A Academia sueca poderia ter
dito “qualquer coisa”, como justificativa para premiar Dylan, pois tudo o que
pudesse dizer resvalaria na constatação do óbvio, uma vez que a obra de Bob
Dylan ultrapassa o campo meramente musical, se espalhando pelo campo da
literatura propriamente dita. Em outras palavras, é simplório conceber as
letras do referido artista como “letras”, simplesmente, pois Bob Dylan é, na
verdade, um dos mais relevantes poetas do século XX, destilando sua poesia por
meio da canção. Dessa maneira, assim como Chico Buarque e Belchior, Bob Dylan
rompe os limites dos gêneros literários, produzindo letras que são menos
letras, e mais poemas.
É claro que alguns
pesquisadores, engessados que estão (ou “que são”?), ainda não conseguem (ou
não querem) compreender as relações que se dão entre a música e a poesia. Para
muitos, são coisas que não se pode misturar; sequer aproximar, tendo em vista letra
de música ser algo que se encontra em um plano muito inferior ao da poesia. Dessa
forma, a premiação de Bob Dylan vem mexer com posicionamentos antigos, sólidos
e conservadores a esse respeito. De 2016 em diante, contudo, uma nova maneira
de se conceber a poesia passa a ser indispensável, uma vez que Bob Dylan está
agora, oficialmente, ao lado de T.S. Eliot, Yeats e Wislawa Szymborska; por
exemplo.
Deixemos claro, no entanto,
que não é um Nobel para Dylan que o torna um grande poeta.
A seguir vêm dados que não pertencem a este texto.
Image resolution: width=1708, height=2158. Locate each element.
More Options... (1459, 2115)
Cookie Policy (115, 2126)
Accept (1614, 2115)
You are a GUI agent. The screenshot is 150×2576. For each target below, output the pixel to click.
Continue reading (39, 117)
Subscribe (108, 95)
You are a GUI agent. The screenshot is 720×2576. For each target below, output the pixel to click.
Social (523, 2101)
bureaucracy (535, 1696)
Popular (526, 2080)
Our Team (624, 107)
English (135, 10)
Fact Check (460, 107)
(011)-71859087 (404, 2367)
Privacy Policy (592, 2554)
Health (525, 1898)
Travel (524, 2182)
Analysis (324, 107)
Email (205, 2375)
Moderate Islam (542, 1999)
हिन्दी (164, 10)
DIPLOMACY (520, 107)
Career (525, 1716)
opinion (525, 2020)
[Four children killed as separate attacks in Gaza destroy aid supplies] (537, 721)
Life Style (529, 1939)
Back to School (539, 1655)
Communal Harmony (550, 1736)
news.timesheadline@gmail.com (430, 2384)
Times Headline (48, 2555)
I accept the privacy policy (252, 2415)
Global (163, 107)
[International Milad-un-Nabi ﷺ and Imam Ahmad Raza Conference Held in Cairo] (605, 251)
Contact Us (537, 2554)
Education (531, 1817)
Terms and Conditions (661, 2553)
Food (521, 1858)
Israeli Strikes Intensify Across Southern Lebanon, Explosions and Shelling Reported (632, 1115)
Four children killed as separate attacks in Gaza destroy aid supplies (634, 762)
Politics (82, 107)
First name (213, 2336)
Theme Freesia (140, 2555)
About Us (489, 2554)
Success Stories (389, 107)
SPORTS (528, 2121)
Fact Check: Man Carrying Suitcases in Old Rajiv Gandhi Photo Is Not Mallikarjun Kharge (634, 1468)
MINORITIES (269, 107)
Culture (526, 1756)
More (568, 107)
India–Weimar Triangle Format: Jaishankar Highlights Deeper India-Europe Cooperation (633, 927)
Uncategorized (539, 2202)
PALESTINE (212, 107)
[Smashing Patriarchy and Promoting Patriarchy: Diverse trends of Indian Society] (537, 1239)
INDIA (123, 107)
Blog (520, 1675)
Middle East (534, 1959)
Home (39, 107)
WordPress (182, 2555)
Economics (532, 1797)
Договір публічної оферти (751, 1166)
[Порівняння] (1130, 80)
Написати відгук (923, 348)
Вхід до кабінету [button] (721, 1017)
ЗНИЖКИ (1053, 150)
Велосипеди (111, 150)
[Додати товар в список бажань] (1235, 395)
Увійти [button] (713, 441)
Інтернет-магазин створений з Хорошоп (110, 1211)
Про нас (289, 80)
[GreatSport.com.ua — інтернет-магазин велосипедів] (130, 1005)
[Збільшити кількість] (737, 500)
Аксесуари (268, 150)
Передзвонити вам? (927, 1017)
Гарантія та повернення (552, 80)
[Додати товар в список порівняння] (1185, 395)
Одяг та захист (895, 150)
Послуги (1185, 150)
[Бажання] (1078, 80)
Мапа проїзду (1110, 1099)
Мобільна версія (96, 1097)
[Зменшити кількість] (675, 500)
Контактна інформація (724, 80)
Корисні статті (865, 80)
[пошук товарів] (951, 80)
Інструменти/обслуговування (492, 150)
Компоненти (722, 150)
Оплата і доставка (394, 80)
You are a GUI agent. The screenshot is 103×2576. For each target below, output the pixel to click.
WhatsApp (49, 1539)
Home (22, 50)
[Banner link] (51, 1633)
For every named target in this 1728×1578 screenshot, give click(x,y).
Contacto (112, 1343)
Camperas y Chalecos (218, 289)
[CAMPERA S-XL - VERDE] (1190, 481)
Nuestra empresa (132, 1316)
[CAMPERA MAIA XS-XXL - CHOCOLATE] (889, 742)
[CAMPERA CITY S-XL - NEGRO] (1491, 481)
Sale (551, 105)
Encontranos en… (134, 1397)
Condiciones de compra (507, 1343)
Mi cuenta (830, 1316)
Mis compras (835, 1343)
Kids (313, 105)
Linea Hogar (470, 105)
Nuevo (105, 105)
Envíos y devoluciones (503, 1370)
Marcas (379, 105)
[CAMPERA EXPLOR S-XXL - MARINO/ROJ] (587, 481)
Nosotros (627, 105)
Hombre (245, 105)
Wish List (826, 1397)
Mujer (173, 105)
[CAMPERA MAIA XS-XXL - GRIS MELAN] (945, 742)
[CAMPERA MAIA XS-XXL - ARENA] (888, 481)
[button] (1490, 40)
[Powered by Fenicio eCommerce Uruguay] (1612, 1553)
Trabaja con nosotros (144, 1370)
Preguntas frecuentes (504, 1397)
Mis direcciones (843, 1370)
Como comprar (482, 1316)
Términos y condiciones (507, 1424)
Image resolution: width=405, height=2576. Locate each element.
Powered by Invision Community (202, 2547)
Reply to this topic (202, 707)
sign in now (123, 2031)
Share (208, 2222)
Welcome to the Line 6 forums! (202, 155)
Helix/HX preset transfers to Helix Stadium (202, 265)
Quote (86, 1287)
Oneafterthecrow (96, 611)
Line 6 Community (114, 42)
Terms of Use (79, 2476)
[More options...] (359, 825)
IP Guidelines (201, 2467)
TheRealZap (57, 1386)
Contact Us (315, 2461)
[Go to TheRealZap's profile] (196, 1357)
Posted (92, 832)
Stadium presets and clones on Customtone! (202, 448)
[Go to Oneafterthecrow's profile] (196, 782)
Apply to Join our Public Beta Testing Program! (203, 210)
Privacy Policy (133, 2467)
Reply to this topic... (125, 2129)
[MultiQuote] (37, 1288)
Na verdade, é
exatamente o contrário. É a qualidade, o alcance e o reconhecimento da sua obra
poética que culminou na premiação. Dylan não precisava de prêmio algum. No
entanto, o reconhecimento de Bob Dylan como merecedor do prêmio Nobel de
Literatura do ano de 2016 aponta também para uma, mesmo que seja aparente e
momentânea, nova perspectiva da Academia sueca em relação a diferentes
manifestações da literatura. Talvez fosse o momento do próprio Prêmio se
reestruturar e admitir que existem muitas formas de representações artísticas
que mereceriam receber um prêmio de tal envergadura, mas que simplesmente não
cabem nas categorias estabelecidas pela Academia.
Ao optar por premiar Dylan,
a Academia acaba por premiar indiretamente todos os trovadores, repentistas, folk singers, professores e artistas que
têm insistido na luta em defesa de uma cultura que possa ser cada vez mais
abrangente e inclusiva, independentemente de língua, rótulo ou gênero.
O Nobel para Bob Dylan acaba
também por ser uma premiação aos poetas da Geração Beat, aos heróis conhecidos
e anônimos da década de 60 e, especialmente, ao poeta e ativista Woody Guthrie,
sem o qual, possivelmente, Robert Zimmerman não teria se tornado Bob Dylan. E, como bem afirmou Leonard Cohen: "dar um Nobel ao Bob Dylan é como dar uma medalha ao Everest por ele ser a montanha mais alta da Terra". Melhor dedução, impossível!
O prêmio Nobel para Bob
Dylan “demorô”, mas veio. Com ele, o mestre de “Blowin in the Wind” e “The
times they are a changing” coroa uma carreira de sucesso, ativismo e poesia que
dificilmente veremos surgir nos próximos cem anos. Por essas e outras razões,
nos alegramos por Bob Dylan, pois descobrimos, baby Blue, que nem tudo está
perdido.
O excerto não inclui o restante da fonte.